Outra vertente de pesquisa no departamento são os estudos sobre a história do Brasil colônia, suas relações com a metrópole portuguesa e a questão do Atlântico. Nesse contexto, a historiadora Laura de Mello e Souza, que recentemente se aposentou da USP e agora leciona na Universidade Paris-Sorbonne, coordenou entre 2005 e 2010 o projeto temático da FAPESP Dimensões do Império Português. Uma das questões desenvolvidas pelo projeto foi mostrar que a administração colonial portuguesa não podia ser resumida simplisticamente como uma máquina burocrática monstruosa, emperrada e ineficiente, com um centro autoritário e colônias submissas. Lisboa, que esteve à frente do mais longevo império europeu moderno, sabia usar de forma inteligente o seu poder, “superando os limites da separação oceânica entre a metrópole e suas colônias”, conforme disse à Pesquisa FAPESP em reportagem publicada em novembro de 2012. Dentro da temática sobre o sistema colonial, os trabalhos de Fernando Novais, hoje professor emérito da USP e docente das Faculdades de Campinas (Facamp), são outra referência obrigatória.

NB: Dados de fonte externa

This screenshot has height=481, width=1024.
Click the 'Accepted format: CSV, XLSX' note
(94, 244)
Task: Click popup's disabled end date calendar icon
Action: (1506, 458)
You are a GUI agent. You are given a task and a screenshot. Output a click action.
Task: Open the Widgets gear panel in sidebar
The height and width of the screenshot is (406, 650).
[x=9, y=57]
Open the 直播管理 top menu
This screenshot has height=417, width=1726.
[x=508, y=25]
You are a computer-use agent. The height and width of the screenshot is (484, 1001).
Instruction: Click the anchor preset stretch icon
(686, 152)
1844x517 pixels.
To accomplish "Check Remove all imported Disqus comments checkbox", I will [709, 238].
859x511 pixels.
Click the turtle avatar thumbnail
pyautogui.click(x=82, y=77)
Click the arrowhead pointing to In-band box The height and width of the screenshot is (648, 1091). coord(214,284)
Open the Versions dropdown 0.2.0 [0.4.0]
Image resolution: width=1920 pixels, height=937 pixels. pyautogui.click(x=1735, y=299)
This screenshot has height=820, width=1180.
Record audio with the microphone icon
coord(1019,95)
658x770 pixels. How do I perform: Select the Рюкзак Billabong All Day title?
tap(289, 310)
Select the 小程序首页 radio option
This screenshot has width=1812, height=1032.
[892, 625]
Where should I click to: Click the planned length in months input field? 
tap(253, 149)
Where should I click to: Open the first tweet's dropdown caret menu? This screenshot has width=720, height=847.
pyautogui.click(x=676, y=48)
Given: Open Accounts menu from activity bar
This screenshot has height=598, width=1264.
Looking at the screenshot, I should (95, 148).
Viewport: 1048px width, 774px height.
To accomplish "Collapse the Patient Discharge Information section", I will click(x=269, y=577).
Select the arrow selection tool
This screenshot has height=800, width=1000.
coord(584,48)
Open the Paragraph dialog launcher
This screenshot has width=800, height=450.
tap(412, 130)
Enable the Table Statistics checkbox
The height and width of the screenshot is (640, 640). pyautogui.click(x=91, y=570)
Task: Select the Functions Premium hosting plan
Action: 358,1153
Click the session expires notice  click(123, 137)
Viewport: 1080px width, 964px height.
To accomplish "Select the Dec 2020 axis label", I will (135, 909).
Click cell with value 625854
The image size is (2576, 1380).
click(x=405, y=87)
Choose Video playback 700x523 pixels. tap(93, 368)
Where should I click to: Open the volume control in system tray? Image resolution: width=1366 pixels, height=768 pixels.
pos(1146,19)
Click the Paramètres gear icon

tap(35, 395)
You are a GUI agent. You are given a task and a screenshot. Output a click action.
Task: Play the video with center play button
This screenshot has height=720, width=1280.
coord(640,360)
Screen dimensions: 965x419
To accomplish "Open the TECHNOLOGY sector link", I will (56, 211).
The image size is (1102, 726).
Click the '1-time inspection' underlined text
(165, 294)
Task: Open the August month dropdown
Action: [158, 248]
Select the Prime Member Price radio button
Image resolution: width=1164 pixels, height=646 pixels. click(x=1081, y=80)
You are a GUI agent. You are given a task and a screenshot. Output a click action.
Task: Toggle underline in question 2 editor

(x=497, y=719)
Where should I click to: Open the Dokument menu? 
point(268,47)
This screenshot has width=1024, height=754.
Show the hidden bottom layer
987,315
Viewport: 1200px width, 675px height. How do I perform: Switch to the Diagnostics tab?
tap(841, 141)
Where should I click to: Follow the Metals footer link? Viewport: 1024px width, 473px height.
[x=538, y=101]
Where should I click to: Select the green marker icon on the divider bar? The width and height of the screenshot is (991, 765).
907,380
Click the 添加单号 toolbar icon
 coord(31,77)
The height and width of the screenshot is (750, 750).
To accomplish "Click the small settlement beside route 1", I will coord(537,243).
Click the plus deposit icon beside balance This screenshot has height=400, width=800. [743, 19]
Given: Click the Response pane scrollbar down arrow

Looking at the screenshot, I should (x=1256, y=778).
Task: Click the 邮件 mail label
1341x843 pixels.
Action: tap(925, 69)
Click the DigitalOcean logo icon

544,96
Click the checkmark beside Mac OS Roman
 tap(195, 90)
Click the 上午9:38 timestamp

Embora haja linhas dominantes de pesquisa na história da USP, a produção atual do departamento é marcada por uma diversidade de temas e épocas. Há estudos sobre a Antiguidade, o Medievo, a Modernidade e a Contemporaneidade. “O objeto da história é hoje pulverizado e multifacetado”, comenta Napolitano. Um projeto temático tocado pelo departamento ilustra bem a atual abertura da disciplina para assuntos os mais diversos: coordenado pelo professor Gildo Magalhães dos Santos Filho, a pesquisa estuda a implantação de energia elétrica no estado de São Paulo entre 1890 e 1960 e vai gerar também um banco de dados para consulta pública.

Desde seus primórdios, a história da USP é pioneira na introdução de temas e abordagens. Professor da USP entre 1935 e 1937, Fernand Braudel, um dos expoentes da chamada segunda geração da École des Annales, difundiu a noção de “tempo longo”, mais lento que o dos acontecimentos circunstanciais, e da história das mentalidades e das ideias. Sua influência se estendeu por décadas na FFLCH. Posteriormente, outros nomes de peso tiveram papel importante sobre o perfil das gerações seguintes de historiadores formados no departamento. Tendo escrito Formação do Brasil contemporâneoColônia, em 1942, obra-chave de sua produção intelectual, Caio Prado Jr. difundiu uma historiografia de caráter marxista. Autor do clássico Raízes do Brasil, livro de 1936, Sérgio Buarque de Holanda assumiu em 1958 a cadeira de história da civilização brasileira na USP com a tese Visão do paraíso – Os motivos edênicos no descobrimento e na colonização do Brasil. “Sua produção é muito respeitada até hoje”, diz Capelato.